▶ _PASSAGE_:

--- start ---

GDPR Anonymization
GDPR anonymization in the Audit Log Service satisfies the Right to Be
Forgotten while preserving financial audit records required by AML/KYC
law. The implementation is append-only: original records are never
modified or deleted. Anonymization produces a new record that
supersedes the original via ClickHouse's ReplacingMergeTree engine.
Design Principles
| Principle | Implementation |
|---|---|
| Immutability preserved | Original records are never modified. Anonymization appends a new record. |
| GDPR satisfied | PII is inaccessible via API and in cold storage after anonymization. |
| AML/KYC satisfied | Financial records (money.*) are never anonymized. |
| Deletion forbidden | Physical deletion from Glacier is not permitted. Anonymization only. |
| Export guarantee | GET /audit/export waits for pending anonymizations before streaming. |
How It Works
Step 1: POST /audit/anonymize { userId }
→ Synchronous call (waits for ClickHouse INSERT confirmation)

--- end ---

Continue the text on GDPR anonymization in the Audit Log Service from where it stops. The material that follows is not needed for this.

▶ _INFORMATION SHOWN_:
--- start ---

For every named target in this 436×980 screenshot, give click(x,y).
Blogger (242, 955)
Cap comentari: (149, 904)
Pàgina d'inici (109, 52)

--- end ---

▶ _RESPONSE TO THIS TASK_:
→ Valkey lock SET is acquired: anonymizing:{userId} EX 60 NX
Step 2: For each audit_log record where userId matches:
→ Insert new ANONYMIZE record:
email → [REDACTED]
ip → 0.0.0.0
name → [REDACTED]
user_agent→ [REDACTED]
Step 3: ClickHouse ReplacingMergeTree merges in background.
SELECT FINAL → returns only the latest (anonymized) version.
Step 4: Valkey lock released (after ClickHouse INSERT confirmed).
Any concurrent SELECT that was blocked → now sees ANONYMIZE record.
Step 5: userId written to PostgreSQL anonymization_log table.
Used for cold storage (Glacier) rebuild.
API
POST https://api.septemcore.com/v1/audit/anonymize
Authorization: Bearer <access_token>
Content-Type: application/json
{
"userId": "01j9pa5mz700000000000000"
}
This is a synchronous call — the response is returned only after
the ANONYMIZE records have been confirmed as inserted in ClickHouse.
Do not treat this as fire-and-forget.
Response 200 OK:
{
"userId": "01j9pa5mz700000000000000",
"recordsAnonymized": 1842,
"status": "completed",
"completedAt": "2026-04-15T10:30:05.123Z"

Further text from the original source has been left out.